His father glared at him. That's the worst of this huckstering and higgling with your own flesh and blood. You have to put up with such intolerable insults. But he controlled himself, and continued. The longer he talked, however, the hotter and angrier he became by degrees. And what made him the hottest and angriest of all was the knowledge meanwhile that he was doing it every bit for Granville's own sake; nay, more, that consideration for Granville alone had brought him originally into this peck of trouble.

At last he could contain himself with indignation no longer. His temper broke down. He flared up and out with it. "Take care what you do!" he cried. "Take care what you say, Granville! I'm not going to be bearded with impunity in my den.
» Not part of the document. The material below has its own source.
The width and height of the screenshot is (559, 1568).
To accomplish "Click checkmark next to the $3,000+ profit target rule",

If you press me too hard, remember, I'll ruin all. I can cut you off with a shilling, sir, if I choose--cut you off with a shilling. Yes, and do justice to others I've wronged for your sake. Don't provoke me too far, I say, If you do, you'll repent it."

"Cut me off with a shilling, sir!" his son answered angrily, rising and staring hard at him. "Why, what do you mean by that? You know you can't do it, My interest in the estate's as good as your own. I'm the eldest son--"
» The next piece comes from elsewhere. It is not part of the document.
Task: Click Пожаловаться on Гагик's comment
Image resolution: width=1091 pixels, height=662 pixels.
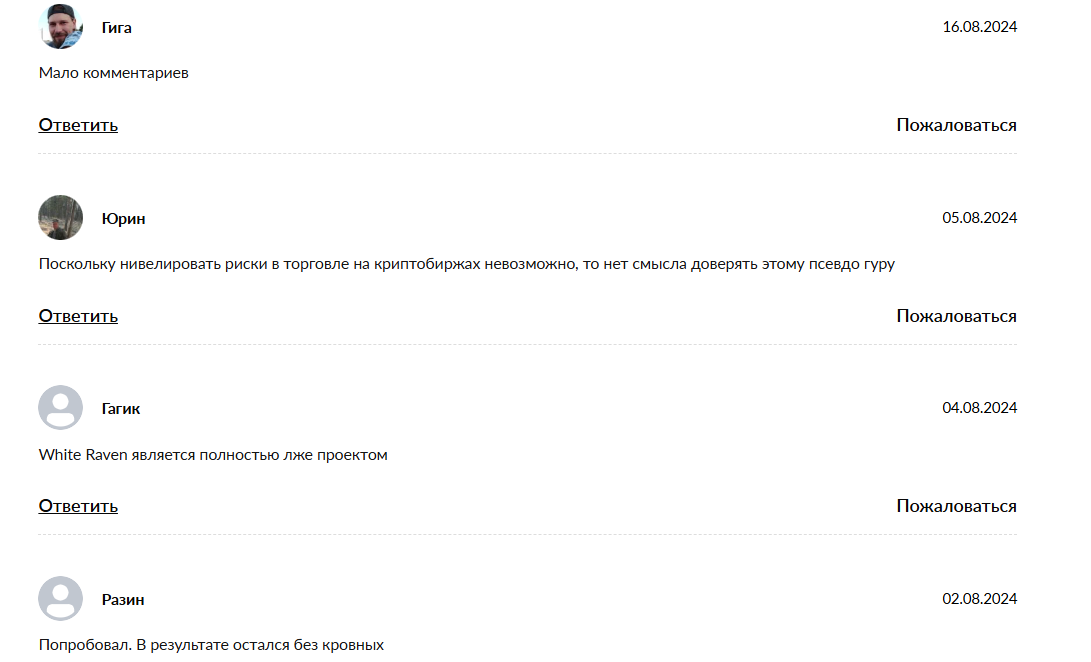Action: [x=956, y=506]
He broke off suddenly; for at those fatal words, Colonel Kelmscott's face, fiery red till then, grew instantly blanched and white with terror. "Oh, what have I done?" the unhappy man cried, seeing his son's eyes read some glimpse of the truth too clearly in his look. "Oh, what have I said? Forget it, Granny, forget it! I didn't mean to go so far as I did in my anger. I was a fool--a fool! I gave way too much. For Heaven's sake, my boy, forget it, forget it!"
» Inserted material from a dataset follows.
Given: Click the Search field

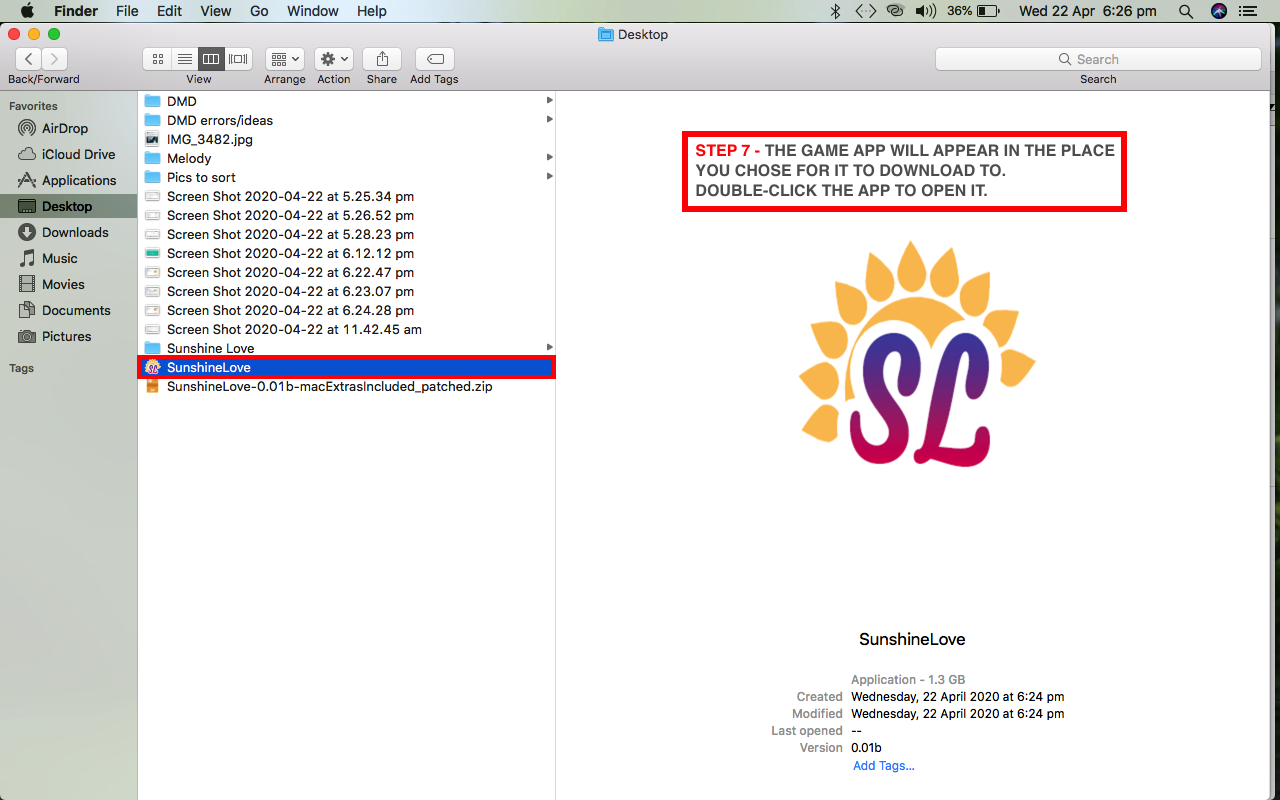Looking at the screenshot, I should click(1097, 59).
The young man looked across at him with a dazed and puzzled look, yet very full of meaning. "I shall never forget it," he said slowly. "I shall learn what it means. I don't know how things stand; but I see you meant it. Do as you like about the entail. It's no business of mine. Take your pound of flesh, your twelve thousand down, and pay your hush-money! I don't know whom you bribe, and I have nothing to say to it. I never dragged the honour of the Kelmscotts in the dust. I won't drag it now. I wash my hands clean from it. I ask no questions. I demand no explanations. I only say this. Until I know what you mean--know whether I'm lawful heir to Tilgate Park or not, I won't marry the girl I meant to marry. I have too much regard for her, and for the honour of our house, to take her on what may prove to be false expectations. Break the entail, I say! Raise your twelve thousand. Pay off your bloodhounds. But never expect me to touch a penny of your money, henceforth and for ever, till I know whether it was yours and mine at all to deal with."

Colonel Kelmscott bent down his proud head meekly. "As you will, Granville," he answered, quite broken with remorse, and silenced by shame. "My boy, my boy, I only wanted to save you!"